■ **TO DO**: Which of the lines below include "panel"? Each one should be copied out.

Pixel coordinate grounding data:
==================================================

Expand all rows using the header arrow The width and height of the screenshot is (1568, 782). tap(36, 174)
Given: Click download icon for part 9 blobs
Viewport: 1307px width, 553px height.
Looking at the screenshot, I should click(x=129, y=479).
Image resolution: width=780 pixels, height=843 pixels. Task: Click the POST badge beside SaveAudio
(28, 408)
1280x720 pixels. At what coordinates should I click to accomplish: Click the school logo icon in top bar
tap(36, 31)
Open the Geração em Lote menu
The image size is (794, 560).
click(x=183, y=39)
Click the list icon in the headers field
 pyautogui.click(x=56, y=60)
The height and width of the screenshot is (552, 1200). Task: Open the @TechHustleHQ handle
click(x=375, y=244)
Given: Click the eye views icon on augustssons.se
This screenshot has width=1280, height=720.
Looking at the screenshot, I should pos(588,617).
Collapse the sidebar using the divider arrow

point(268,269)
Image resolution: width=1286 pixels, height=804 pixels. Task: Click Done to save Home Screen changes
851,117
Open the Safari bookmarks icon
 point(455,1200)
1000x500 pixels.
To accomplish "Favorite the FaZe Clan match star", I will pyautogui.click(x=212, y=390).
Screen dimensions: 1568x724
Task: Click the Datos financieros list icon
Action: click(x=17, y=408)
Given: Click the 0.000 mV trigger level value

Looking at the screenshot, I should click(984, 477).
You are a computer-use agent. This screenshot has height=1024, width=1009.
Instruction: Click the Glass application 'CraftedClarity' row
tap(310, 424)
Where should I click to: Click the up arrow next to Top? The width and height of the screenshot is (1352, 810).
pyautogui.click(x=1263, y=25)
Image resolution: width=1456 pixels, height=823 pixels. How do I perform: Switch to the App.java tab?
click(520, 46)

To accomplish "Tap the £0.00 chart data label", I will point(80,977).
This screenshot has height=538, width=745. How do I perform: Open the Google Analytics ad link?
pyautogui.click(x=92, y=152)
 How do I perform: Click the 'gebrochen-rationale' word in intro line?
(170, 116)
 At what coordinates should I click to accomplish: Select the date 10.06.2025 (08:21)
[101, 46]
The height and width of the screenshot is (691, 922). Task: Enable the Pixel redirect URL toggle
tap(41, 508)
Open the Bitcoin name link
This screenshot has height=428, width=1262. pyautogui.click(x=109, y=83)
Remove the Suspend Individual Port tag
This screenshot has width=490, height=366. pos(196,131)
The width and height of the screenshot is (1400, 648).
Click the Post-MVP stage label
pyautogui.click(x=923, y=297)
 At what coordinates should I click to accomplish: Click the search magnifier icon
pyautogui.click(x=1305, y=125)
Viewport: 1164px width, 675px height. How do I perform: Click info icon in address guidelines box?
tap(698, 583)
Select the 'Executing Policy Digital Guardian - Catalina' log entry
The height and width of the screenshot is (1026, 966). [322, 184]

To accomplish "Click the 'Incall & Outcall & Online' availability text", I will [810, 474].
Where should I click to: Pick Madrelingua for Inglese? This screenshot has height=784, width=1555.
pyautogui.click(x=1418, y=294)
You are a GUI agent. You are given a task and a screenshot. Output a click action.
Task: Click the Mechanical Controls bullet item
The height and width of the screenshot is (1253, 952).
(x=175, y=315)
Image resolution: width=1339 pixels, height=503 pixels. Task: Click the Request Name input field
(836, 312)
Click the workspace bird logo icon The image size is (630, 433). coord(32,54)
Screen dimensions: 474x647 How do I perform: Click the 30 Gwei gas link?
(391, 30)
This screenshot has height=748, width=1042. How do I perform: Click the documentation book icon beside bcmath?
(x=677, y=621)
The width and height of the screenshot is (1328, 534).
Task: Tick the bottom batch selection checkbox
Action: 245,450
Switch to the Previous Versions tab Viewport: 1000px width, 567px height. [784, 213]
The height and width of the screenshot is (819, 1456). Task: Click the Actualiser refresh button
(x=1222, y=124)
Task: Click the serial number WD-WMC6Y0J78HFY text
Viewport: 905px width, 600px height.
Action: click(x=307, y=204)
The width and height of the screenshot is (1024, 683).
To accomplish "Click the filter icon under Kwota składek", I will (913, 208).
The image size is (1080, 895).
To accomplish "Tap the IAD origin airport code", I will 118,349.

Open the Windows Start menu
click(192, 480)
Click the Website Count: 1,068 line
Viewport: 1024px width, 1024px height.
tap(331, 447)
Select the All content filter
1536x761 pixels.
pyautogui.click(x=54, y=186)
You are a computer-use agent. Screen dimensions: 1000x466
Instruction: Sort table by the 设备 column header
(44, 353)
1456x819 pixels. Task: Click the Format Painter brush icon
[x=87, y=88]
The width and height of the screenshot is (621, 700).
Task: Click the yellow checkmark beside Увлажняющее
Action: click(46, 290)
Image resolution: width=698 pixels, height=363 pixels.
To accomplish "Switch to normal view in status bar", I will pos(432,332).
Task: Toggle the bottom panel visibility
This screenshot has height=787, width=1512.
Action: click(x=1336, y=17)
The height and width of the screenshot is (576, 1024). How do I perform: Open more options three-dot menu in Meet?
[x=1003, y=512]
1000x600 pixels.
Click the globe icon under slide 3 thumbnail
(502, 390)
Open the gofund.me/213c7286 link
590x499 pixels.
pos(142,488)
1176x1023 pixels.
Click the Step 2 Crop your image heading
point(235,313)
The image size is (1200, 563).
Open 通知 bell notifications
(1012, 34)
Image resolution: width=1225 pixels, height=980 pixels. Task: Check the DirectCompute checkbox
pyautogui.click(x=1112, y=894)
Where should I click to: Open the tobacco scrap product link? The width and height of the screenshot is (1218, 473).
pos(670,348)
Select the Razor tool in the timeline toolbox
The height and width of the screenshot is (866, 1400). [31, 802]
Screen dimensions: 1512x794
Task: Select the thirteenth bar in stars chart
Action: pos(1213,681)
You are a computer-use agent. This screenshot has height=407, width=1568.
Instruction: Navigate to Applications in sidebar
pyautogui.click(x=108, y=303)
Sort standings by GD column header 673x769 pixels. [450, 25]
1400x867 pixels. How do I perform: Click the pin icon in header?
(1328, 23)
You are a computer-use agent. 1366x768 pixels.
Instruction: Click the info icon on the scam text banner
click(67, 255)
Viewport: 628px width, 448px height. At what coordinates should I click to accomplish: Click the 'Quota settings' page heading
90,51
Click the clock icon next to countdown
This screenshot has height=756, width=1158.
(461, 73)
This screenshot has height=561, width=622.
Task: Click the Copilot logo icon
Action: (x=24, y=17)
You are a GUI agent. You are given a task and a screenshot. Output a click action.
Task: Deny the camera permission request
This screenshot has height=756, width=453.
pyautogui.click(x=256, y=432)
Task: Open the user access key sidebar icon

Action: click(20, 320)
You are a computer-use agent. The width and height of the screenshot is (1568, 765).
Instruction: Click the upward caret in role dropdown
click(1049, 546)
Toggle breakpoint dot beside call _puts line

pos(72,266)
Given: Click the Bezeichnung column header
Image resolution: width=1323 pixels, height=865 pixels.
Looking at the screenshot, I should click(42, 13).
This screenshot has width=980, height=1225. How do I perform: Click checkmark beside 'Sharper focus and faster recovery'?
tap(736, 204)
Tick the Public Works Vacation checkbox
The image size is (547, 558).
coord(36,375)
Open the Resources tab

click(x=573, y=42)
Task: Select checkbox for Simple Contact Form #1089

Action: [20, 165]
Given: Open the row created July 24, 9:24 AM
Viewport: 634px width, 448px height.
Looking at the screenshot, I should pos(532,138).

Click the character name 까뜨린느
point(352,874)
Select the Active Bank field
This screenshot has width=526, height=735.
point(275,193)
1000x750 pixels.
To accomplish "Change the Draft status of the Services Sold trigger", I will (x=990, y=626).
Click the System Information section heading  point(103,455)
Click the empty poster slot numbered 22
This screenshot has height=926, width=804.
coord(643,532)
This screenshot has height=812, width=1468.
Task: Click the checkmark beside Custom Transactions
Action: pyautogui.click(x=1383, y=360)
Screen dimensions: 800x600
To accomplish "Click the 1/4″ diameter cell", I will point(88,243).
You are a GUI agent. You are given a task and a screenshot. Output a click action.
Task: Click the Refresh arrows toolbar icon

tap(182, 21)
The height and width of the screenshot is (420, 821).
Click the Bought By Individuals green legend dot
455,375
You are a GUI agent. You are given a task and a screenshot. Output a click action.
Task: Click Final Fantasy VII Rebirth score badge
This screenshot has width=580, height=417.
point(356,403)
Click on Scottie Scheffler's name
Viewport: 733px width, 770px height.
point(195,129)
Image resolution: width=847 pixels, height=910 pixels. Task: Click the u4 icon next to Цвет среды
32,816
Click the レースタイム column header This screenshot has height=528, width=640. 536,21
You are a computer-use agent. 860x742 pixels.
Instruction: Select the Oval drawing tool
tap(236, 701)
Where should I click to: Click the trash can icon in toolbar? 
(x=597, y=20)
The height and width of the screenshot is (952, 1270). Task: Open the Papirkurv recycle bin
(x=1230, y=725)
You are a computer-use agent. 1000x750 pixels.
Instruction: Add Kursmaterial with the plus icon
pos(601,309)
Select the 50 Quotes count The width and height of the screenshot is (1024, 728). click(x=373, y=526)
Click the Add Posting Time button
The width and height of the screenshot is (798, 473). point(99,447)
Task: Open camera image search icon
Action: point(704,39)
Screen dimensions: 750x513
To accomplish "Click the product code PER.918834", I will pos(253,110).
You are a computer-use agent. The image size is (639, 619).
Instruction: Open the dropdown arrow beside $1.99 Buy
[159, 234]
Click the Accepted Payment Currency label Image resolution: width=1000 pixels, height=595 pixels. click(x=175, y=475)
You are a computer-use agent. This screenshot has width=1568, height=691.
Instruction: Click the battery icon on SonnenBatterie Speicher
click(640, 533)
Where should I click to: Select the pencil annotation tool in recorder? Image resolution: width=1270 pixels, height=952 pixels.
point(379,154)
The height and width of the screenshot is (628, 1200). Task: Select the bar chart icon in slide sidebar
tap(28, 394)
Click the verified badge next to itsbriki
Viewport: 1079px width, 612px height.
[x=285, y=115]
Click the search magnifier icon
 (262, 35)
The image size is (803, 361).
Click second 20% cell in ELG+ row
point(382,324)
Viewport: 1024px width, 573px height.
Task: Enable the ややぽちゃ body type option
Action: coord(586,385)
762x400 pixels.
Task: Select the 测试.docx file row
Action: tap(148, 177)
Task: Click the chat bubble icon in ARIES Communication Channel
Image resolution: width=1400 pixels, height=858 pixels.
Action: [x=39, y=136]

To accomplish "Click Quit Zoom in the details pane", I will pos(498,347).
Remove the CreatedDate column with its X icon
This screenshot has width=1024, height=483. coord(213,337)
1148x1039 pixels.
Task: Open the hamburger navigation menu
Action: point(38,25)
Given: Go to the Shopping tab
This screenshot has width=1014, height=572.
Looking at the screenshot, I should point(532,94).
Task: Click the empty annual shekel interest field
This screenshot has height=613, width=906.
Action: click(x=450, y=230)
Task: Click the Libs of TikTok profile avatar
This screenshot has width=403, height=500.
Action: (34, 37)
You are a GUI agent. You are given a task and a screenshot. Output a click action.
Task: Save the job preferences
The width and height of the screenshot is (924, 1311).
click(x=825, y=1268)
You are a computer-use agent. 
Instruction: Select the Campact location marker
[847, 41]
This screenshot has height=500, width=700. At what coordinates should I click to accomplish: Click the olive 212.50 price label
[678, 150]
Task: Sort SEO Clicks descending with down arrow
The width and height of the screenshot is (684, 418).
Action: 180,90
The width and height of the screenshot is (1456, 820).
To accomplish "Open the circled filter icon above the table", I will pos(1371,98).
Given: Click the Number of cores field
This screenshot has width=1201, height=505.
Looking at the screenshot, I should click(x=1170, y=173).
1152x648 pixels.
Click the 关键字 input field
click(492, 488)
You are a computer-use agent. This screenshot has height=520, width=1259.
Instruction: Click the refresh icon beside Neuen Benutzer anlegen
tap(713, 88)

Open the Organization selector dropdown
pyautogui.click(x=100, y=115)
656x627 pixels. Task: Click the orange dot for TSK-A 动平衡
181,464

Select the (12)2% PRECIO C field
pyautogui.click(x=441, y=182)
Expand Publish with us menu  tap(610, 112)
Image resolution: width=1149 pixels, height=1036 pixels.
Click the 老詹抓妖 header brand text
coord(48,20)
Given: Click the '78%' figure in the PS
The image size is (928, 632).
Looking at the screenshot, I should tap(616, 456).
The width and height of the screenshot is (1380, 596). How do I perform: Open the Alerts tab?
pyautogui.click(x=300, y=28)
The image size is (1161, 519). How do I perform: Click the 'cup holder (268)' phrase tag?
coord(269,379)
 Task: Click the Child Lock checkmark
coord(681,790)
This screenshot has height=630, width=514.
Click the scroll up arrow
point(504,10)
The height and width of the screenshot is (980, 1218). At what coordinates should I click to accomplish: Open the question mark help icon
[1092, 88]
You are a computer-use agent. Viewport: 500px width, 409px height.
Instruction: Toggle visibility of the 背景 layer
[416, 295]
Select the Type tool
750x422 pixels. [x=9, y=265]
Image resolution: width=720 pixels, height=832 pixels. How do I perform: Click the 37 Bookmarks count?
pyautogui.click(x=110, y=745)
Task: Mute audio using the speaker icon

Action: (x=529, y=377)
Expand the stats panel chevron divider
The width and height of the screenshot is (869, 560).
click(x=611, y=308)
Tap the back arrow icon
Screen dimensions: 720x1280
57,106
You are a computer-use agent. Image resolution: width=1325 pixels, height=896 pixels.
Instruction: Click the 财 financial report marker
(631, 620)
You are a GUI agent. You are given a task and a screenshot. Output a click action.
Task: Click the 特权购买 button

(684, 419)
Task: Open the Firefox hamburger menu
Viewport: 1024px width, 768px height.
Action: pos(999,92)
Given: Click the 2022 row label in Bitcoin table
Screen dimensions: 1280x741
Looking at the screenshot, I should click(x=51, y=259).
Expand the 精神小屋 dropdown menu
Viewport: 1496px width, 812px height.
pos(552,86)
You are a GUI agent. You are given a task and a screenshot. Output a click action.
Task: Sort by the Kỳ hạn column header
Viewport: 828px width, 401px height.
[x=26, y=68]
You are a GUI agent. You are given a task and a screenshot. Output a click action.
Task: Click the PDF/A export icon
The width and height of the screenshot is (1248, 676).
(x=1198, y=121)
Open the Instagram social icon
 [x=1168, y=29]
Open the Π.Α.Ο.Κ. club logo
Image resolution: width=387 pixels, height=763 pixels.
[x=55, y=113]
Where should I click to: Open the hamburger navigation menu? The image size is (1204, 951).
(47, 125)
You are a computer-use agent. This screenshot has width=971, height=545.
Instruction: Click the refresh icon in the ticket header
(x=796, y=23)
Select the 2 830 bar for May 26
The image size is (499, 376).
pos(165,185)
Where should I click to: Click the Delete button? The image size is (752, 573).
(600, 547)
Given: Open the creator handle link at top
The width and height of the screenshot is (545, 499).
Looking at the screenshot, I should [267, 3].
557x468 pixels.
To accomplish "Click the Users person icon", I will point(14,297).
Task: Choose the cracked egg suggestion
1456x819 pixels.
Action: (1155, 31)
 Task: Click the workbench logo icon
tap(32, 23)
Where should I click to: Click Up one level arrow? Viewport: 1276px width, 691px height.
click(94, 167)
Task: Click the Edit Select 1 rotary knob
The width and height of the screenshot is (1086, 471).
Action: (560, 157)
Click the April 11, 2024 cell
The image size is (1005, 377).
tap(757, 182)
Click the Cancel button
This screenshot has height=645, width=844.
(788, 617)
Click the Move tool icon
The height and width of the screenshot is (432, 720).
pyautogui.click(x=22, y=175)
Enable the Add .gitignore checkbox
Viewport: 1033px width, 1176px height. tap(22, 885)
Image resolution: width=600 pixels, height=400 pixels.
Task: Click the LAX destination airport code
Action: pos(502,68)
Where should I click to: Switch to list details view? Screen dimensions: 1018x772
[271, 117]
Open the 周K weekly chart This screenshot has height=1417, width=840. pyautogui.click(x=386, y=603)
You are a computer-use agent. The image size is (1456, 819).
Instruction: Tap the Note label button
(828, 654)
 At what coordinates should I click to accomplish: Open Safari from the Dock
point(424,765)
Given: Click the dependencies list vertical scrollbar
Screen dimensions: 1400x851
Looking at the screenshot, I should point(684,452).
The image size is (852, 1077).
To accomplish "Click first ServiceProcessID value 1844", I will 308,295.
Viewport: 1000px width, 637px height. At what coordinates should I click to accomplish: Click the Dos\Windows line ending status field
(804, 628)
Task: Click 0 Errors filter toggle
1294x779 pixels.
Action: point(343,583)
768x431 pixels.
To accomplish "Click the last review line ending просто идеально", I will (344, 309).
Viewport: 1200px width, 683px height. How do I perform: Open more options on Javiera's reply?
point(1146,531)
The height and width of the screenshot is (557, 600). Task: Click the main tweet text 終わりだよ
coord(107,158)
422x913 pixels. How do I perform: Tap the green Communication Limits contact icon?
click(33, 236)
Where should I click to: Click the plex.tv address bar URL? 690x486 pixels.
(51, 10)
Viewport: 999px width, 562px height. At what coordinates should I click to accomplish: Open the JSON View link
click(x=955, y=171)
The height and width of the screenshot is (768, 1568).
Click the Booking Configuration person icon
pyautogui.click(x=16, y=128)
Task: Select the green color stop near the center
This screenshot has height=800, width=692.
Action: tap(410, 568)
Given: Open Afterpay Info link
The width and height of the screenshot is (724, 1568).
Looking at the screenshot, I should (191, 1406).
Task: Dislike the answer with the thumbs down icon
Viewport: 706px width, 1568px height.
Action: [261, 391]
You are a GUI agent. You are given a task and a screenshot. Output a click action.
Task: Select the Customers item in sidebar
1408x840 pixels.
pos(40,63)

==================================================

■ **FINISHED TASK**:
Task: Toggle the bottom panel visibility
Expand the stats panel chevron divider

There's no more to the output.